If we took the last previous example we can start the web interface with:
```
python3 dynStruct.py -p serialize_test -w
```
When you go to the web interface you will see something like:
![Block search view](http://i.imgur.com/YdJqAQx.png)### Navigation
The navbar on top allow you to switch between the different data dynStruct can display.
Blocks and accesses are raw data from data gatherer (but more readable than console ouput of the gatherer and with search fields).
Structures contain structures recovered by dynStruct.py and the structures created by the user if any.
Download header allow you to download a C style header with the actuals structure (similar to ./dynStruct.py -e or ./dynStruct.py -c).### Blocks and Access
The detailed view of blocks display blocks informations, all accesses made in this block and a link to the corresponding structure if any.
The context instruction is the previous instruction for a write access and the next one for a read access, this is used to in the structure recovery process.
![Block detailed view] (http://i.imgur.com/sB4PpjD.png)### Structures
You can access structures detailed view by clicking on the name of the structure in the structures search page.
![structure detailed view] (http://i.imgur.com/AVeVyjr.png)On this view you have the information about the structure, the members of the structure and the list of blocks which are instances of this structure. You can edit the members of the structure and the list of blocks associated with this structure.
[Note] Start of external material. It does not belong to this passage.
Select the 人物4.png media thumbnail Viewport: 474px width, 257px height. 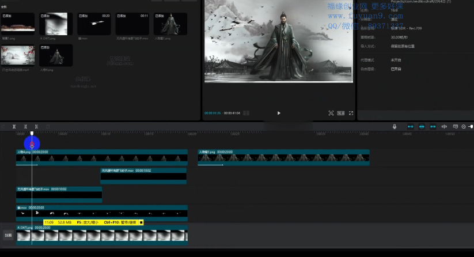pyautogui.click(x=55, y=56)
There is also a detailed view for each member with the list of accesses made to this member on each block associated with the structure.
![member detailed view] (http://i.imgur.com/cGJN0ZC.png)A member can be an inner structure, an array, an array of structure or a simple member (everything which don't match with the previous categories). Union and bitfield are not actually handle by dynStruct.
When you edit a structure you can remove it, remove a member (on the edit member view), or edit a member (it's name, type, size and number of units in the case of an array). You can also create new member in the place of any padding member.
![edit member view](http://i.imgur.com/GmNyNra.png)On the Edit instance view you can select multiple blocks (by clicking on them) of the first list to remove them and multiple blocks on the second list to add them. When you click on Edit instances both selected suppression and addition will be executed.
On the second list only blocks with the same size than the structure and not already associated with the structure will be displayed.
![edit instance view] (http://i.imgur.com/an97OHp.png)### Edits saving
All edits are saved in the serialized file if any (work with files give with args -o and -p).### Known issue
The web interface is run via the same script than the structure recovery, so thay the web interface have the same issue than the structure recovery.